My heart sank. I remembered that I had bought three seven-foot wall shelves at Plummer’s some years earlier and had had to assemble them . I bogged down in the middle of the project and had to call upon one of my sons to complete it.

“I have to assemble it myself?” I asked, with obvious dismay.

“It’s very simple,” the clerk assured me. “You get instructions.”

I drove to the warehouse and handed my receipt to a man at the receiving desk. He went back into the warehouse for the cabinet himself. It came in a large, flat cardboard box, about 3x4 feet. He carried it out to the car and put it in the trunk.

When I got home, I found the box was too heavy for me to lift out of the trunk. I cut it open in the trunk and removed the pieces one by one. There were 18 sections of wood in various sizes, two plastic packages of screws and bolts, eight strips of metal (four with rubber wheels at each end), five wheels or rollers and a sheet of paper on which there were 12 illustrations and exactly five English words. One said “Front.” The other four said “Turn right to lock.” And, in what I took to be Swedish, “ Vrid at hoger for lasning “ (with assorted umlauts.)

_Data segment:_
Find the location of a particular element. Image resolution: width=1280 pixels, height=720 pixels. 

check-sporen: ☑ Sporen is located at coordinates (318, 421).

_Task requirements:_
• a. Check each statement against the cabinet passage and answer yes or no, quoting the exact words that decide it: (i) the man at the receiving desk fetched the cabinet from the warehouse himself; (ii) the narrator lifted the box out of the trunk at home; (iii) the instruction sheet carried 12 illustrations.
• b. Please quote the cabinet passage word for word, everything from "My heart sank." down to "in the trunk.".

_Results for the exercise:_
• a.
(i) Yes: "He went back into the warehouse for the cabinet himself."
(ii) No: "I found the box was too heavy for me to lift out of the trunk."
(iii) Yes: "a sheet of paper on which there were 12 illustrations and exactly five English words."

• b.
My heart sank. I remembered that I had bought three seven-foot wall shelves at Plummer’s some years earlier and had had to assemble them . I bogged down in the middle of the project and had to call upon one of my sons to complete it.

“I have to assemble it myself?” I asked, with obvious dismay.

“It’s very simple,” the clerk assured me. “You get instructions.”

I drove to the warehouse and handed my receipt to a man at the receiving desk. He went back into the warehouse for the cabinet himself. It came in a large, flat cardboard box, about 3x4 feet. He carried it out to the car and put it in the trunk.